Et on commence malgré tout avec un artiste qu’il n’est plus nécessaire de présenter : MOBY. Chaque nouvel album qu’il sort constitue toujours un sacré événement ! Enfin ici, l’album n’est pas véritablement “nouveau”. Chacun des morceaux étant une ré-orchestration et ré-interprétation de ses tubes ainsi que de quelques morceaux un peu moins connus du grand public. Artiste multi-instrumentiste et extrêmement éclectique dans ses goûts et démarches, Richard Melvillel Hall nous propose cet album enregistré avec le Budapest Art Orchestra et une pléthore d’invités dont entre autres : Gregory Porter sur “Natural Blues”, Jim James (chanteur de My Morning Jacket) sur “Porcelain” ou encore Mark Lanegan sur “The Lonely Night”. Avec cet album, Moby met véritablement en place quelque chose de différent par rapport à ce qu’il nous a sorti tout au long de sa carrière. Le moins que l’on puisse dire c’est que le portage en version orchestrale est magistralement réussi, on redécouvre des morceaux que l’on connaissait pourtant par cœur dans leur version originale sans en enlever l’essence même. On se laisse complètement transporter par la profondeur et la grandiloquence de certains morceaux pendant que d’autres filent une pêche folle !
Pour la suite, on vous parle d’une chanteuse qu’on avait découverte à l’automne 2020 dans le cadre des Nuits du Botanique : Ana Benabdelkarim, qui se cache derrière le pseudonyme de SILLY BOY BLUE (en référence parfaitement assumée au titre de la chanson de David Bowie) a donné naissance à un premier album composé de 12 titres d’une pop un peu dark et torturée, et pourtant bourrée de romantisme et de sensibilité. Cet album a en effet écrit à la suite d’une douloureuse rupture sentimentale. On retrouve la même approche à fleur de peau que Chez Pomme par exemple, sans filtre et donc forcément plus touchante. Bien que le titre était déjà sorti sur son premier EP avant 2021, et qu’il figure un peu comme un bonus pour conclure cet album, on ne résiste pas au plaisir absolu de vous partager le clip du titre “The Fight” et de son instru complètement prenant et saisissant. Attention les poils vont s’hérisser.

LISTE DES DONNÉES
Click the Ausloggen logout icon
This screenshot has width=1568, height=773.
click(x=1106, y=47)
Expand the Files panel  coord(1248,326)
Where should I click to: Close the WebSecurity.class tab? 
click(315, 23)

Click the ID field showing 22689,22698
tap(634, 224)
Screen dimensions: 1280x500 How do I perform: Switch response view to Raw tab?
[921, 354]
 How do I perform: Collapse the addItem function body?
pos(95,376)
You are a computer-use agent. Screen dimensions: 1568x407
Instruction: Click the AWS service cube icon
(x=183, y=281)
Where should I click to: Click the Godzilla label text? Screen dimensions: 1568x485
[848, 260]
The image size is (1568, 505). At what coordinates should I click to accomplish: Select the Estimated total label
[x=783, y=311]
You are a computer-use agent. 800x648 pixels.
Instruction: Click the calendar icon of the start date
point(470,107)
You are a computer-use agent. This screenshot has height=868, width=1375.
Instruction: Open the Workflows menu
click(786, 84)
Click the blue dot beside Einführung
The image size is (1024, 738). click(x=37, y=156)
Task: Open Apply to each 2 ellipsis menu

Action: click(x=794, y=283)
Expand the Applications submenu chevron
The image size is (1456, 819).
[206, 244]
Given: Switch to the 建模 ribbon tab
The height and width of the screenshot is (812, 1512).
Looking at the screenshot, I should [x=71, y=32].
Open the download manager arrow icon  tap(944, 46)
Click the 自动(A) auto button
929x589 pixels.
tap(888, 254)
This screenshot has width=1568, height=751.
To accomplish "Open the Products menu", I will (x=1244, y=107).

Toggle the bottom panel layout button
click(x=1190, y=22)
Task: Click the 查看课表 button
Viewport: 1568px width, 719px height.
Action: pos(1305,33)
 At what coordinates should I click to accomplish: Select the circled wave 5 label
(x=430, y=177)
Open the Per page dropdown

TRAVAIL DEMANDÉ
a - D'après l'extrait sur les albums de Moby et de Silly Boy Blue, avec quel orchestre Moby a-t-il enregistré son album ?
b - Poursuivez l'extrait sur les albums de Moby et de Silly Boy Blue à partir de sa dernière phrase.

LES RÉSULTATS
a - Avec le Budapest Art Orchestra.

b -
L’artiste suivant avait déjà eu droit à son petit paragraphe dans notre bilan 2020. RONE avait en effet proposé “Room With A View”, un album intemporel à la rencontre de la musique électronique, cérébrale et classique, en y associant un troupe de danse contemporaine lors de concerts aux airs de performances dystopiques. Le garçon est généreux et il a donc ressorti cet album sous le nom “Rone & Friends”, proposant ainsi à une véritable pléiade d’invités de retravailler avec lui plusieurs des morceaux de cet album. Au casting on retrouve notamment Odezenne, Camelia Jordana, Georgia, Jehnny Beth, Dominique A et Flavien Berger. Des univers et des influences riches qui donnent un visage radicalement différent et très humain à tous ces titres. L’idéal pour ceux qui peuvent éprouver du mal à aborder la musique électronique comme quelque chose pouvant générer des émotions. Nous ne sommes donc clairement pas dans le concept d’une réédition faite de remix pondus à l’arrache pour remplir des minutes de l’album. L’année 2021 aura aussi été celle où Rone aura gagné une Victoire de La Musique pour sa BO du film “La Nuit Venue” où l’on retrouvait déjà Camelia Jordana, mais en tant qu’actrice. Et il a pris goût à l’exercice puisqu’il a composé cette année la très réussie BO d’un second film, “Les Olympiades”.
L’air de rien, les années passent et le producteur de musique électronique VITALIC fête déjà ses 20 ans de carrière avec un cinquième album sorti cette année : “Dissidænce Episode 1”. Il y aura donc un deuxième épisode qui devrait arriver rapidement. Cet album ne révolutionne pas le style électro-abrasif survitaminé avec lequel il a construit son identité sonore, mais il constitue un bel échantillonnage de tout ce que le dijonnais a proposé depuis deux décennies : des sons massifs aux couleurs mécaniques (en mode locomotive à vapeur lancée en descente et sans les freins), des rythmiques dansantes, des basses qui fracassent, quelques voix pour venir haranguer les clubbeurs et des mélodies de fonds aussi fines qu’efficaces. Les années passent mais la vigueur et l’esprit de la rave demeurent intactes avec comme seul et unique but de faire danser les foules aux 4 coins du monde. Vitalic ne semble pas près de vouloir s’assagir et c’est tant mieux.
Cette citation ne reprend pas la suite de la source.